## DATA FOR THIS EXERCISE

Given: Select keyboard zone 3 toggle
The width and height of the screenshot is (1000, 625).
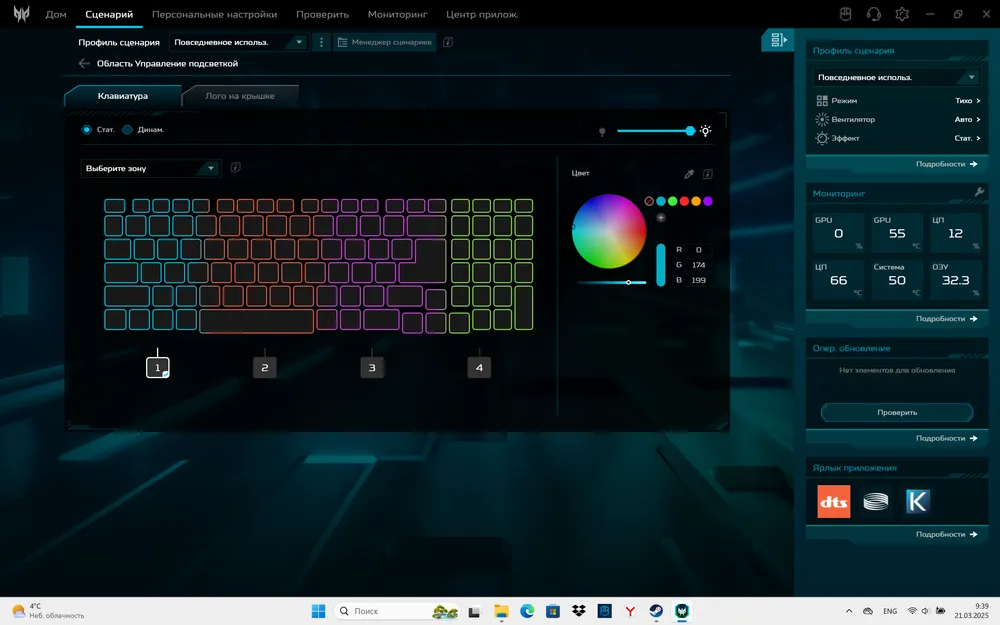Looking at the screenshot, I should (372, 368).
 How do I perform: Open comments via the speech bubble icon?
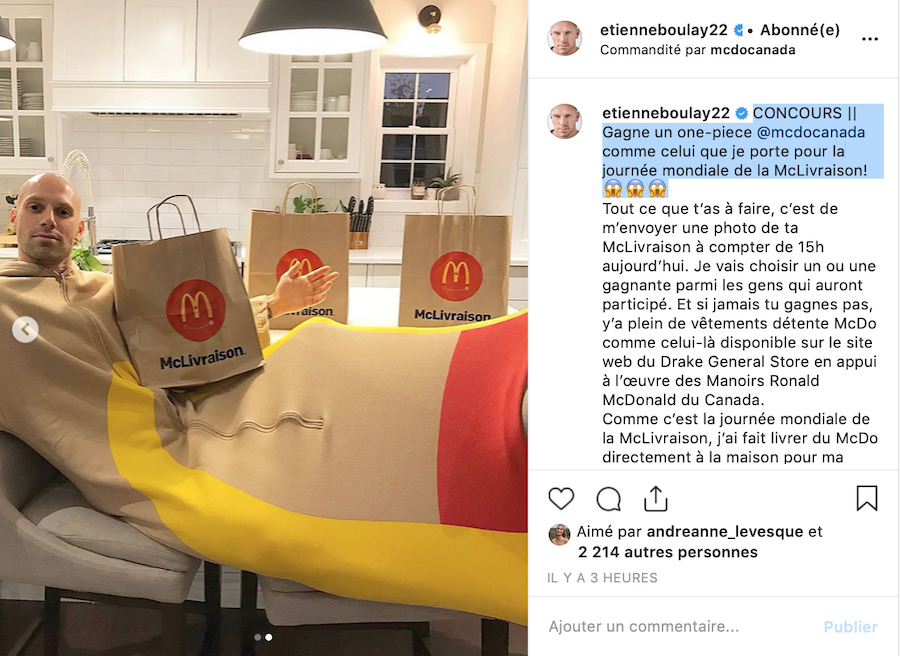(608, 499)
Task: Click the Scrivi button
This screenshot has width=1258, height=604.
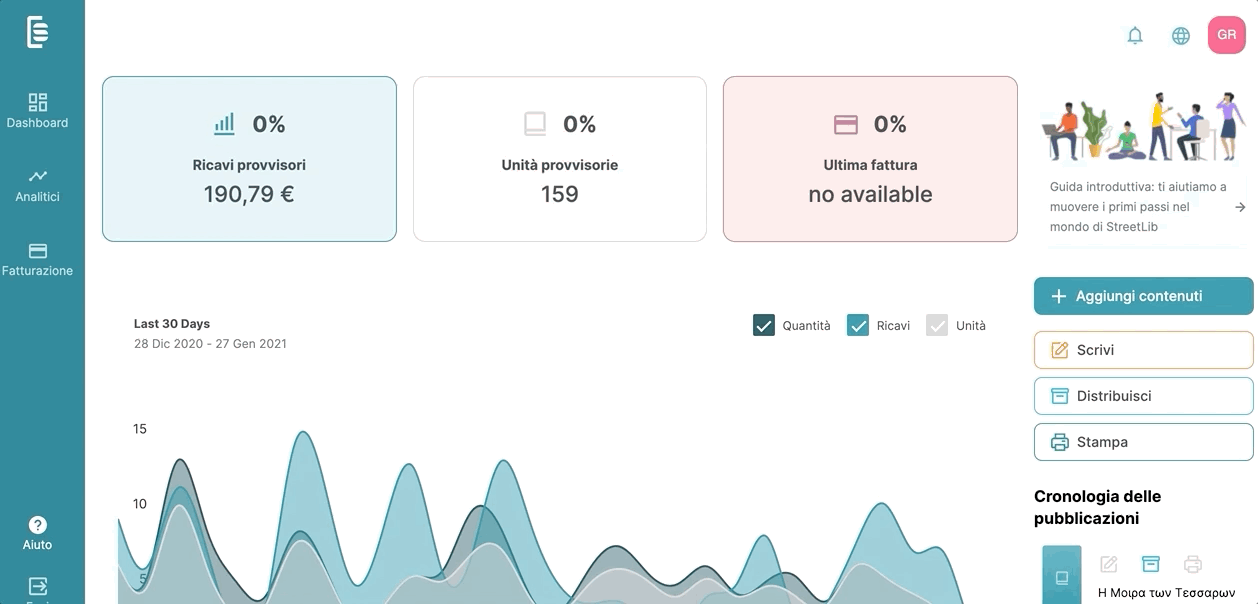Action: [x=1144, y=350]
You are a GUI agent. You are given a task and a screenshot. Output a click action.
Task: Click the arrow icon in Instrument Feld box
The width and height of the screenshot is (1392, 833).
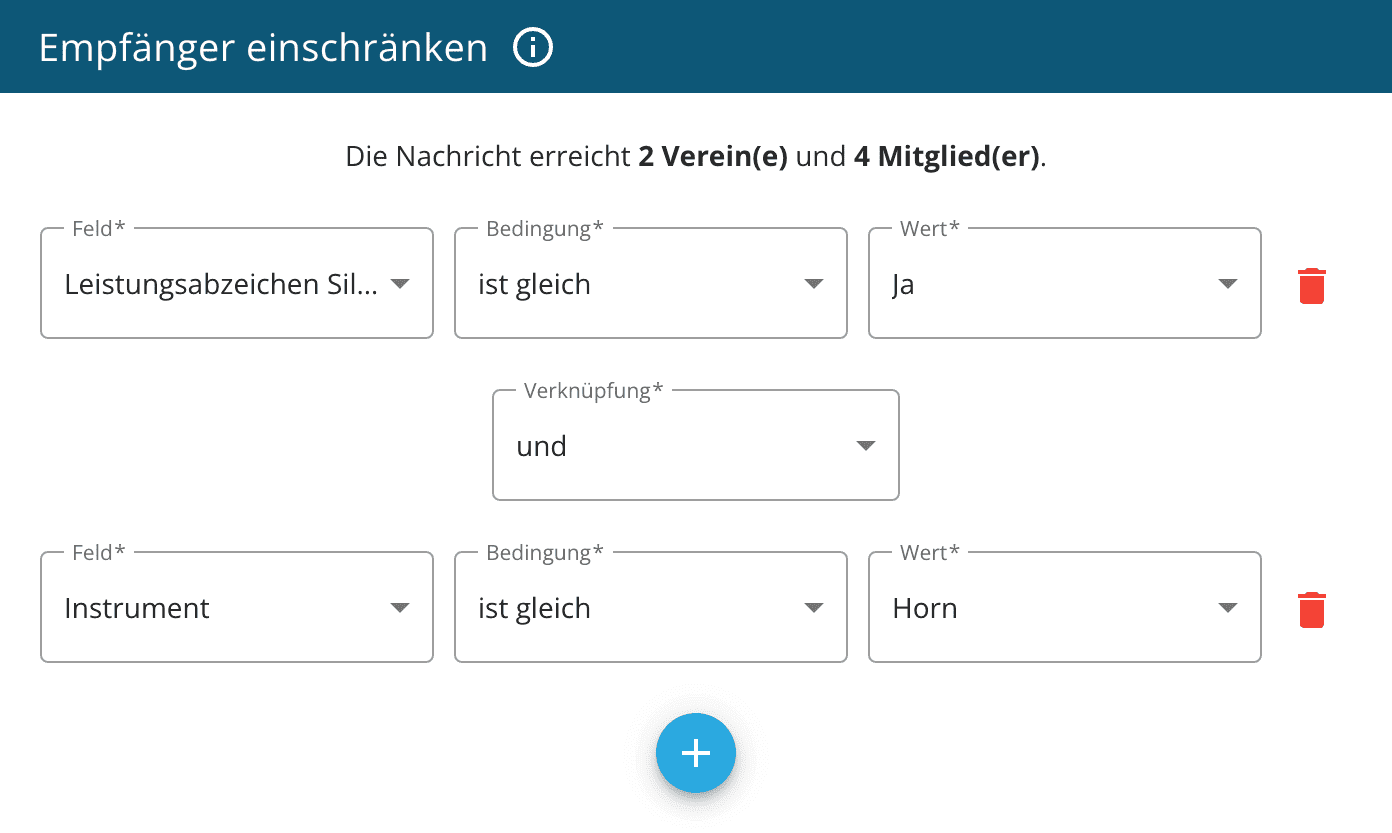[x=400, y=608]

--

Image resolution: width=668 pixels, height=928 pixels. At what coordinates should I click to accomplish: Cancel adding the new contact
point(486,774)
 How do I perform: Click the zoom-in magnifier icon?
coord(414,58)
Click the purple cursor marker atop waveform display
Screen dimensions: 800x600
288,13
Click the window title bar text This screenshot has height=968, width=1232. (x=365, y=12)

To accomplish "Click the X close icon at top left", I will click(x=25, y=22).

---

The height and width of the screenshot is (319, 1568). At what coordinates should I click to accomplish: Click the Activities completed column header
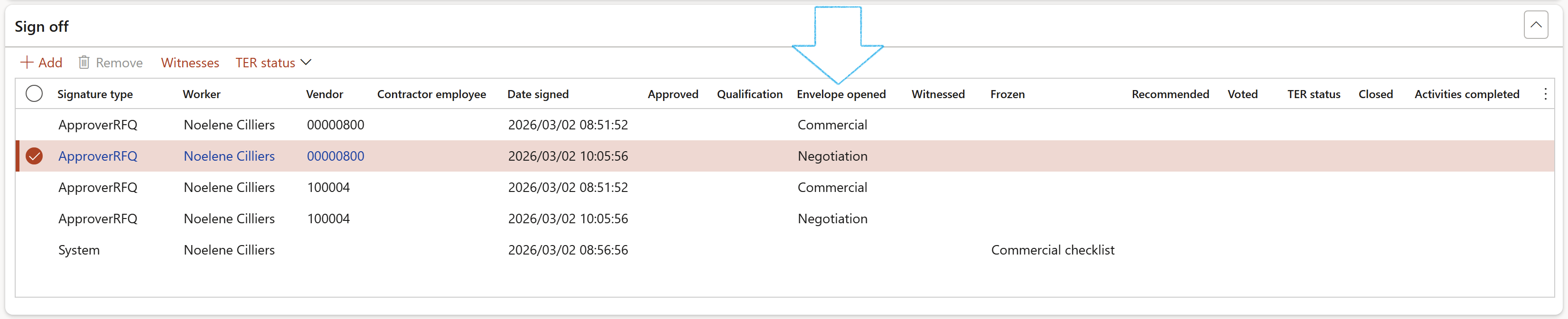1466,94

## WHAT YOU NEED TO DO
Look above for the line that contains "Image resolution: width=668". Starting there, transcribe every line exactly until you have copied the line that contains "Click the window".

## TASK SOLUTION
Image resolution: width=668 pixels, height=928 pixels. At what coordinates should I click to accomplish: Cancel adding the new contact
point(486,774)
 How do I perform: Click the zoom-in magnifier icon?
coord(414,58)
Click the purple cursor marker atop waveform display
Screen dimensions: 800x600
288,13
Click the window title bar text This screenshot has height=968, width=1232. (x=365, y=12)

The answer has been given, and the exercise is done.